Lawmakers: U.S., DOD still not taking cybersecurity seriously
By KEVIN BARON | STARS AND STRIPES Published: February 11, 2011
WASHINGTON — The U.S. still is not well equipped to respond to cyberwarfare attacks and is not taking the threat seriously enough.
That is the blunt assessment of two key congressmen charged with overseeing the Defense Department’s efforts to protect U.S. computer systems, setting a tone likely to undergird cybersecurity discussions on Capitol Hill the rest of the year.
In Congress, the legislative calendar is under way picking up last year’s unfinished business of determining who in the federal government is in charge of the various cyberwarfare responsibilities.
“We know that cyber is a new domain of vandalism, of crime, of espionage, and yes, even warfare. But I’m afraid the country is not very well equipped to deal with any of those challenges,” said Rep. Mac Thornberry, R.-Texas, chairman of the House Armed Services Committee’s newly named Subcommittee on Emerging Threats and Capabilities, in its first hearing of the year, on Friday.
Subcommittee members came out of winter hibernation swinging, and asking a question rarely heard on Capitol Hill: What role will DOD play in a computer attack on the nation?
“If a formation of planes or hostile-acting ships came barreling toward a factory or refinery in the U.S., we know pretty well what we expect the military to do,” said Thornberry. “But what do we expect — or should we expect — if a bunch of malicious, or potentially malicious, packets come barreling toward that same factory or facility in cyber space?”
There is still no clear agreement between Congress, the White House, Pentagon, CIA, Department of Homeland Security and other industry stakeholders regarding who should watch over what networks and respond in various cyberattack scenarios.
Two bills introduced last year aim to lay out explicit federal authorities. Meanwhile, the administration, asserting itself, assigned observers from DOD and DHS to sit in each other’s cybersecurity operations to act as good-faith monitors.
On Friday, the panel asked more specifically if anyone made progress in determining how the DOD should respond to attacks to the national civilian power grid that could cripple military bases, a top concern for authorities including Vice Adm. Barry McCullough, commander of the Navy’s 10th Fleet, who warned Congress in September.
“I have to say, I’m afraid many in industry and in government still fail to appreciate the urgency of this threat,” said ranking Democrat James Langevin, of Rhode Island. “Since I began working on this issue, I’ve been disappointed by the overall lack of serious response and commitment to this issue.”
Many bases have one source of power, Langevin said, with few backup systems, and so would be out of commission weeks or months if a grid attack were successful.
“I don’t think there’s any question but that [a power grid attack] is a real national security threat that we have to pay attention to,” said CIA Director Leon Panetta, one day earlier, under questioning from the House Permanent Select Committee on Intelligence.

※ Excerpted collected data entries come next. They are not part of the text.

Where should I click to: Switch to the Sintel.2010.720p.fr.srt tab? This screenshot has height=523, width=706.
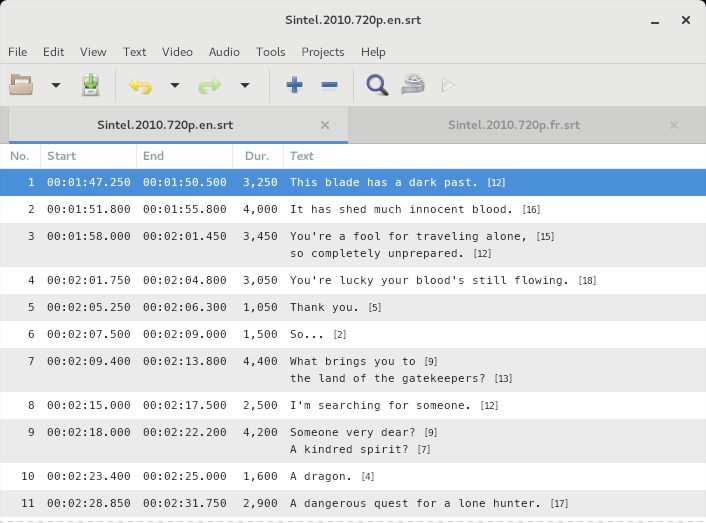pyautogui.click(x=514, y=125)
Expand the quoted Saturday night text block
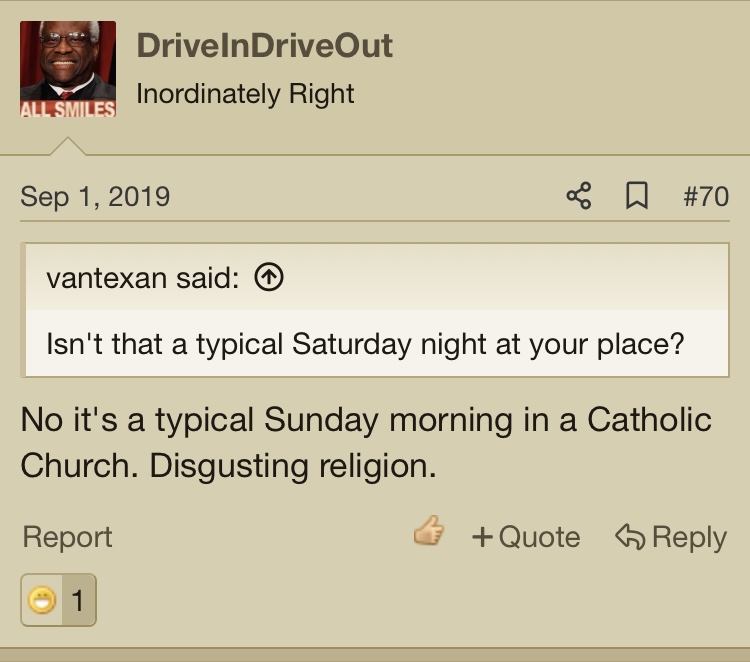Image resolution: width=750 pixels, height=662 pixels. pyautogui.click(x=365, y=344)
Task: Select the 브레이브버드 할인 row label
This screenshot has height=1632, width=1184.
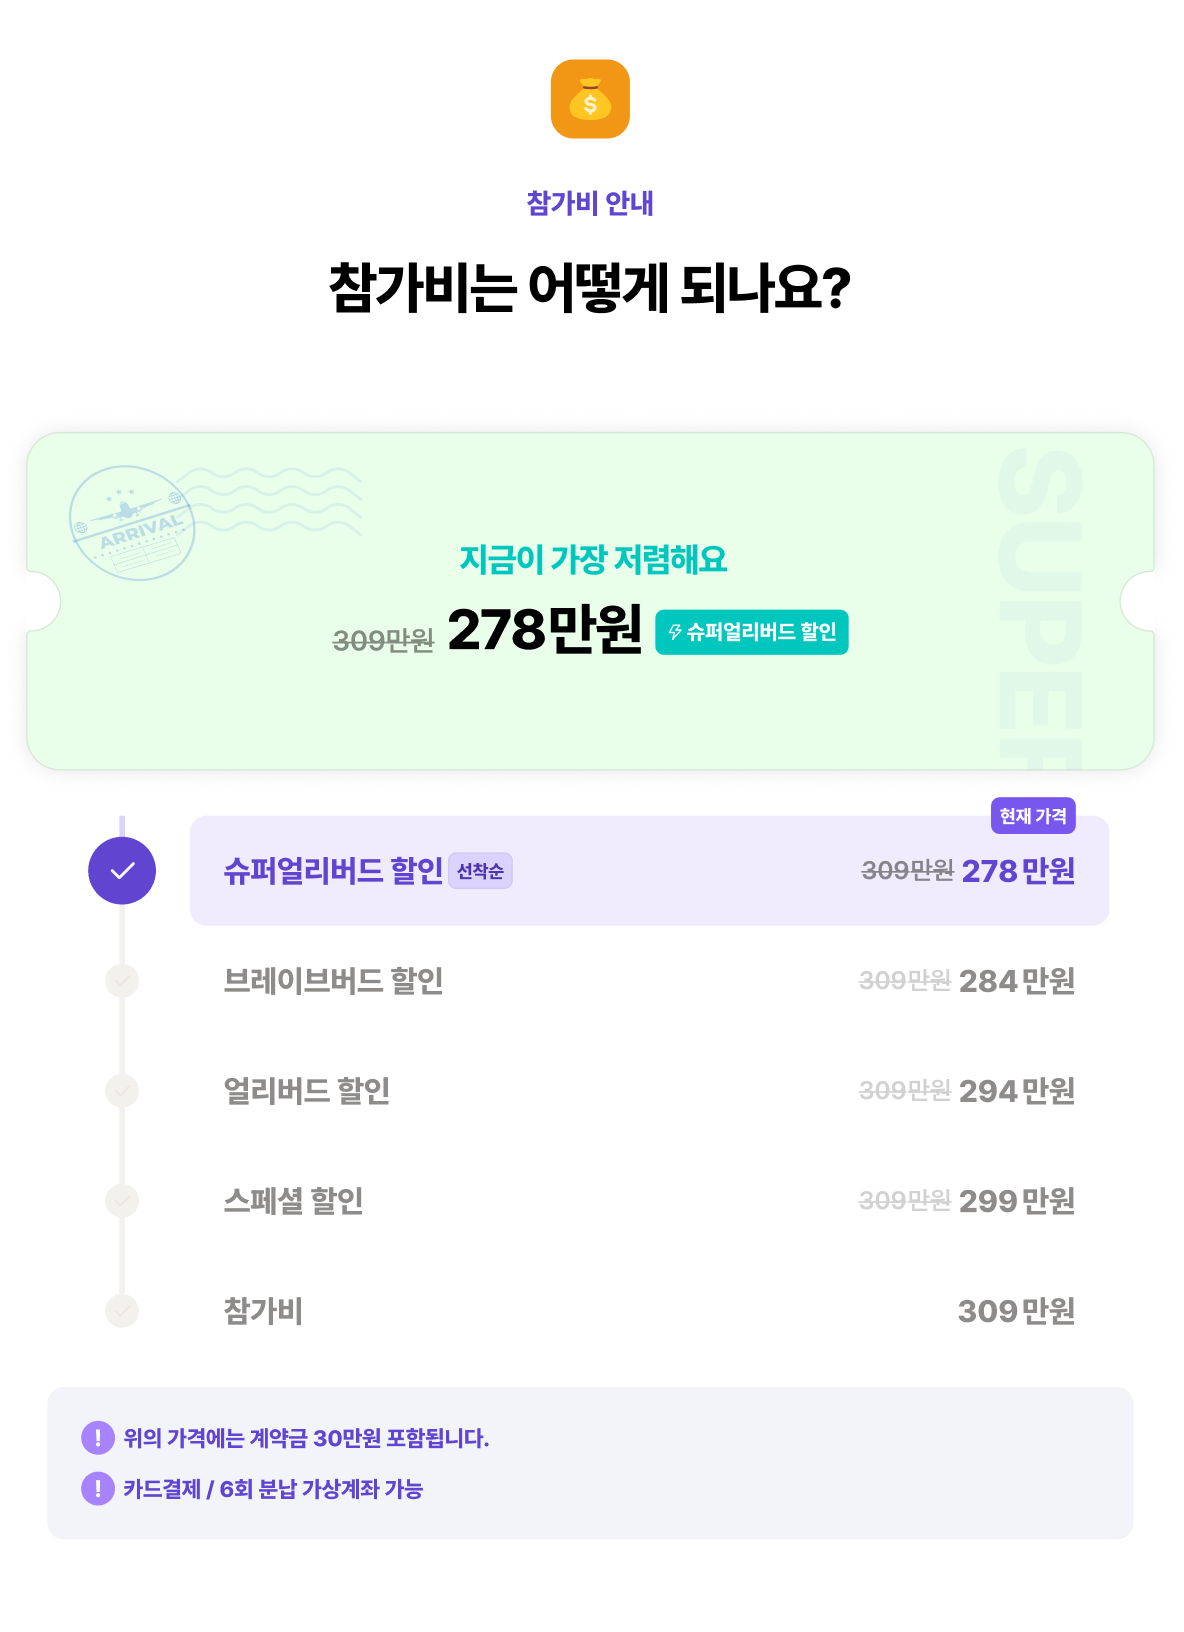Action: (333, 981)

But electric groups and the DOD are still in early discussions, prioritizing, for instance, the parts of the military that are most dependent on the civilian power grid, Gerry Cauley, chief executive officer of the North American Electric Reliability Corporation, told the panel. In short, the government has not adequately defined which agencies are in charge.
“I think it’s based on ad-hoc relationships, not clear lines of responsibility and authority,” Cauley said.
Some cautioned against protecting civil liberties and private information as the government determines rules for sharing information between the military and civilian agencies.
“Just as the military does not police our streets, it should not police our civilian cyber infrastructure,” said Rep. Hank Johnson, Georgia Democrat.